Random and Spontaneous

Remarks to the Class of 2015
by Keynote Speaker Eric Schlosser
97th Commencement Sunday

May 17, 2015

Thank you, it’s a real honor to be speaking here today.

Class of 2015, this is the last lecture that you will ever have to sit through at Connecticut College.  I will do my best to say something interesting--and keep it brief.

Today is a happy day, a day to celebrate your achievements, your making it to the finish line.  So today I’m not going to talk too much about my work.  A commencement speech that dwells too long on prisons, factory farms, and nuclear weapons would kill the mood.  But I am going to speak about a common theme that runs through all of my work: the systems of control, visible and invisible, that surround us, threaten us, diminish us.  And I’m going to end by talking about a totally opposite set of values, the values that literally brought me here today--the random and spontaneous, the irrational and impulsive, the letting go of the need for control.  And the message I want to leave you with is simple.  Sometimes the best things in life make no sense.

Let me explain.

Class of 2015, you have been bombarded, practically since birth, with more clever marketing than any other generation in human history.  You can’t escape it.  Everywhere you look, someone is trying to sell you something.  And you have been programmed to succeed, from an early age, to an unprecedented degree.  My kids had to take standardized tests in nursery school to see if they could get into the right kindergarten.

The logic of these systems becomes internalized--the pressure to advance, the competition with your friends, the numeric measures of success.  The linear, unstoppable momentum that leads you from pre-school to grad school.
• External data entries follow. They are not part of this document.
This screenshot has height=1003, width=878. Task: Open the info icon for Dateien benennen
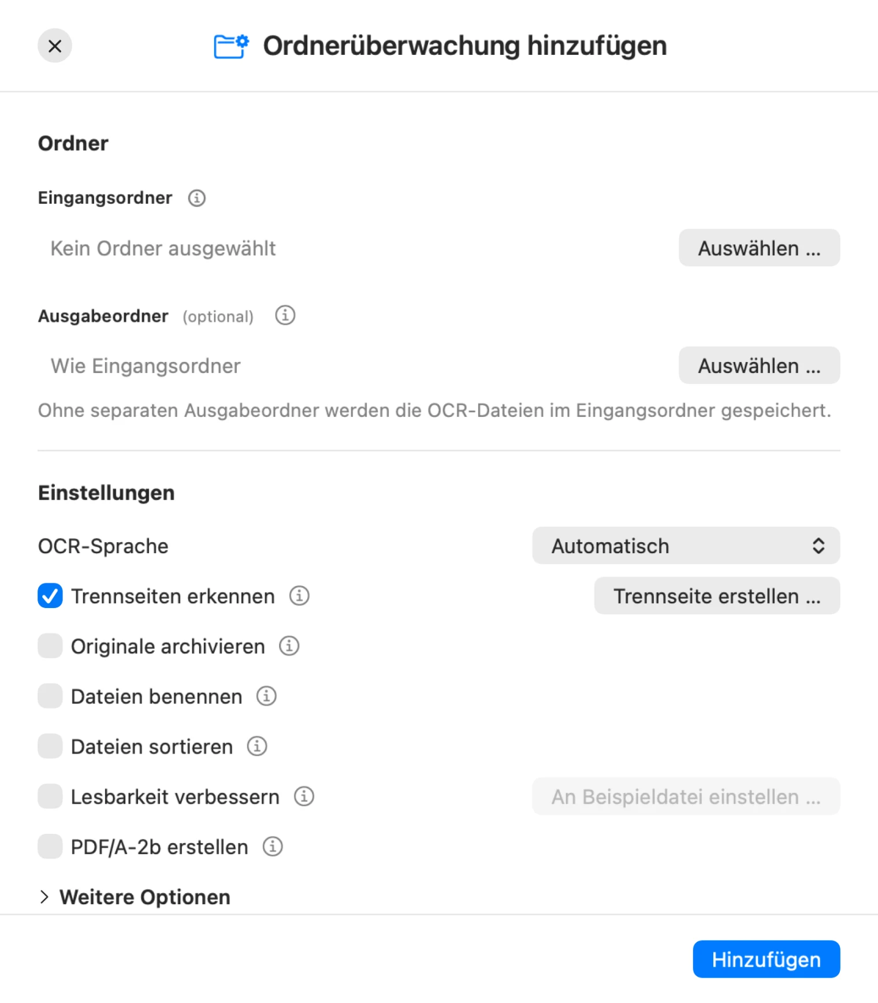[x=266, y=696]
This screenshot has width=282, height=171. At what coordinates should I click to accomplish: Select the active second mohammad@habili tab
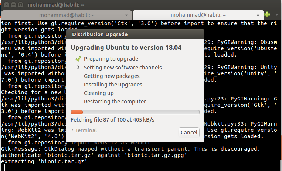click(x=198, y=15)
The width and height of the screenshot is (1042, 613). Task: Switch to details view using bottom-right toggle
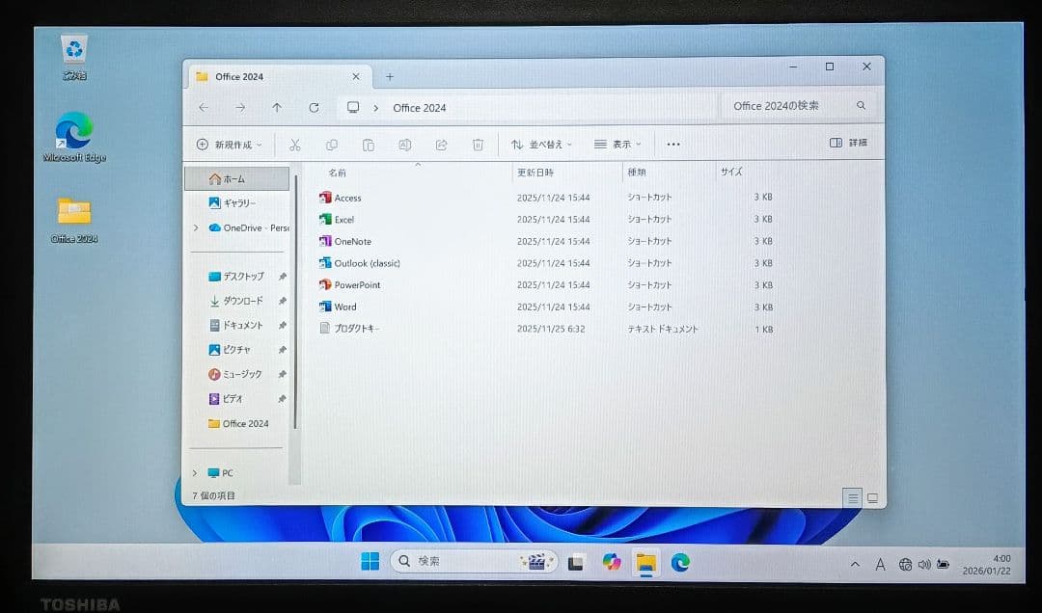[x=852, y=497]
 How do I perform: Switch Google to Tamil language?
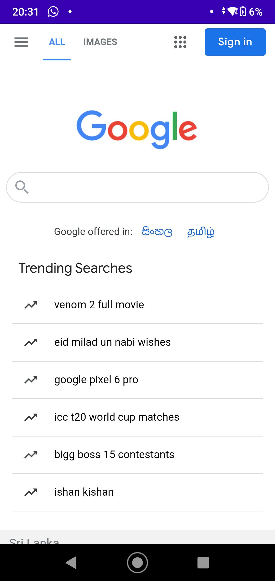(201, 232)
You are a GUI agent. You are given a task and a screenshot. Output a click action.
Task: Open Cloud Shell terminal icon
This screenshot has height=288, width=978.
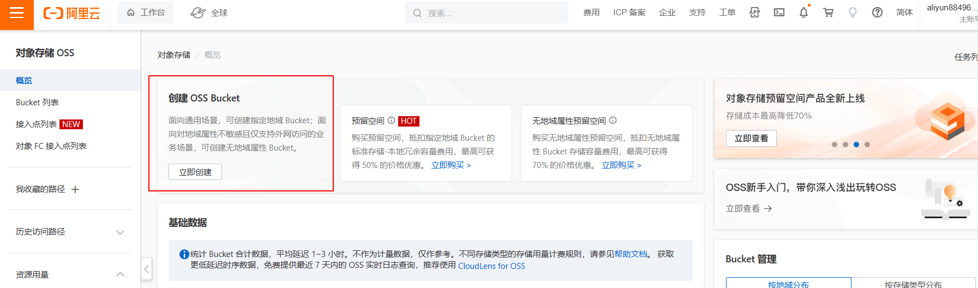coord(779,13)

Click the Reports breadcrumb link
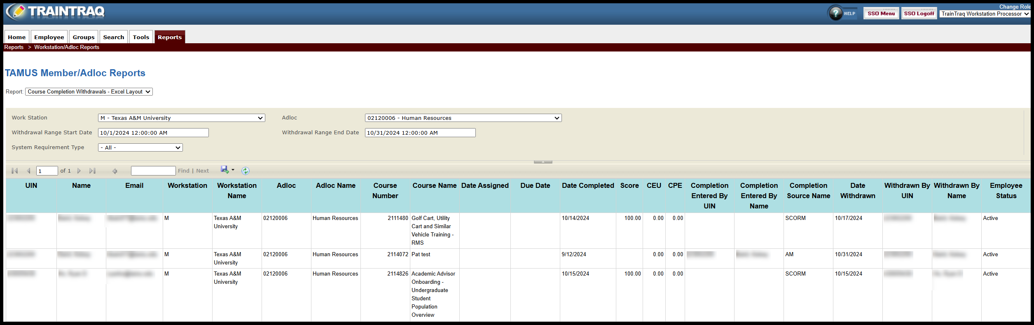14,47
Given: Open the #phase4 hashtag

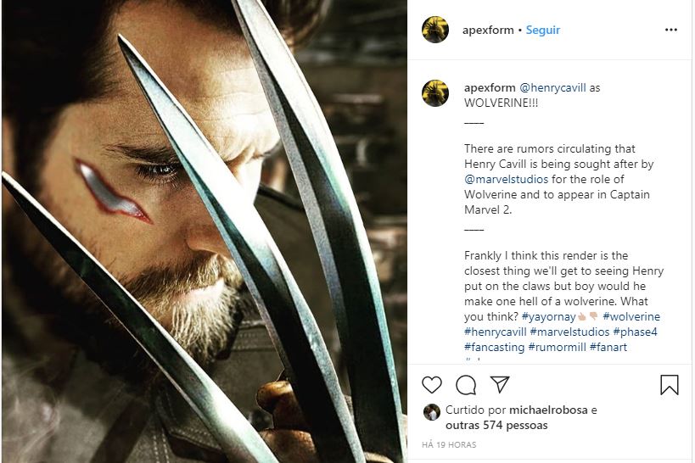Looking at the screenshot, I should [x=636, y=332].
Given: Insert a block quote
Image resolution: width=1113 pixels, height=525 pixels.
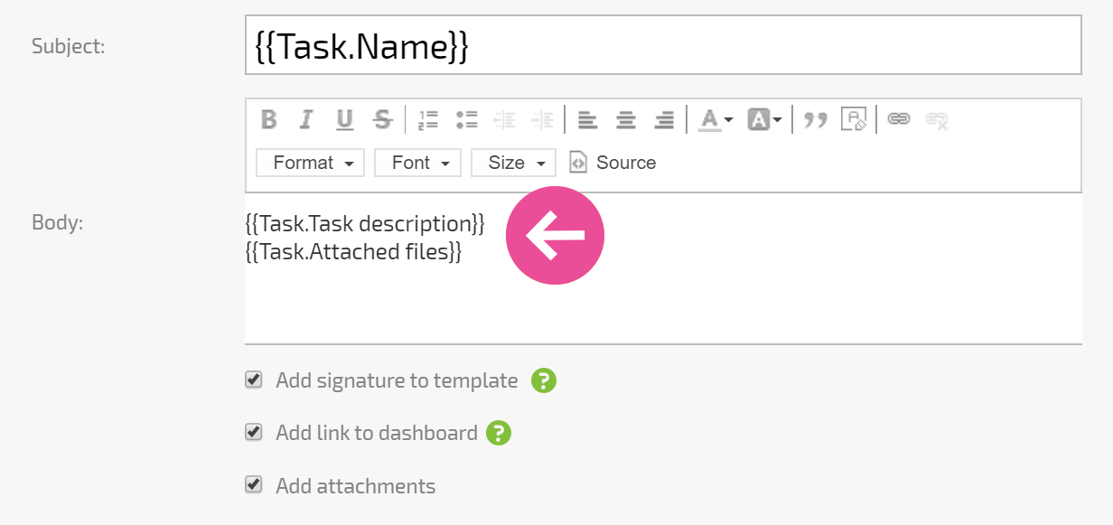Looking at the screenshot, I should pyautogui.click(x=816, y=119).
Meanwhile, the external systems of control in this country have become more powerful and more sophisticated than ever before.  The ability to read your mail and listen to your phone calls, to track your purchases and anticipate your viewing habits.  Our corporations have never been bigger.  Our mass media has never been more centralized, more docile, more toothless.  Our films have never been more soulless and test-marketed and predictable.  Today the playlists and pop songs on the radio are being selected by computer algorithms.  How else can you explain Justin Bieber?

But all these systems of control are ultimately fallible--because they were created by fallible and flawed human beings.  The prisons and jails built to impose social control, filled with more than two million of our fellow citizens, are now producing riots and social disorder.  The chickens bred to be a uniform size and fed antibiotics and kept indoors their entire lives, for reasons of profit and efficiency, are now dying off from avian diseases.  The nuclear weapons built to protect us can destroy us, in an instant, because of a software glitch, a short circuit, a lunatic with the right launch code. 

The perfect system of control is an impossibility, thank god.  All of them are vulnerable and prone to error.  As the great Leonard Cohen put it, “There is a crack, a crack in everything--that’s how the light gets in.”

As for the random and spontaneous and instinctive, the need sometimes to defy logic, let me finish by telling you a story. 

In the fall of 1947, a mother and her seventeen-year-old daughter were driving from New London to Westchester. The daughter was applying to Connecticut College.  She’d just had her interview on campus, and they were heading home.

As they drove through New Haven, they spotted a hitchhiker by the side of the road.  He was young and handsome.  The mother and daughter made an impetuous, spur of the moment decision.  They stopped to give the hitchhiker a ride.

It turned out that the young man was applying to Yale Law School--and had just finished his interview on campus.  The young man and the young woman made a deal: if he got into Yale and she got into Connecticut College, they’d go out on a date.

A year later, he started his first semester at Yale.  He called Connecticut College and found her there.  She’d gotten in, too.  They made a plan to go out one night and arranged a blind date for their friends.  On December 4th, 1948, the young man showed up at Connecticut College with a friend--my father.  The young woman brought along a friend of hers that night--my mother.

That’s how my parents met, on this campus, almost 67 years ago.  My father walked into Freeman Hall, saw my mother across the room, walked right up to her and said, “You must be my date.” 

They have been together ever since.  They are sitting in the audience today.  I hope you will give them a round of applause.  And now I hope you will give a round of applause to every other parent and grandparent here today.  They have earned your applause, they deserve it.

I would not be standing here today if that mother and her daughter had driven past that hitchhiker in New Haven--like they probably should have.  I mean, what were they thinking?  That was insane.

Every single one of us is here right now for reasons that are random and spontaneous, thoroughly mysterious--and, ultimately, wonderful.  Today is a great day.

Class of 2015, I hope every single one of you can break free of the programming, defy expectations, resist the urge to control other people, show compassion to those less fortunate than yourself, find something you love doing, find someone you can love for sixty-seven years.

I wish all of you good luck.

(Remarks as prepared by Eric Schlosser.)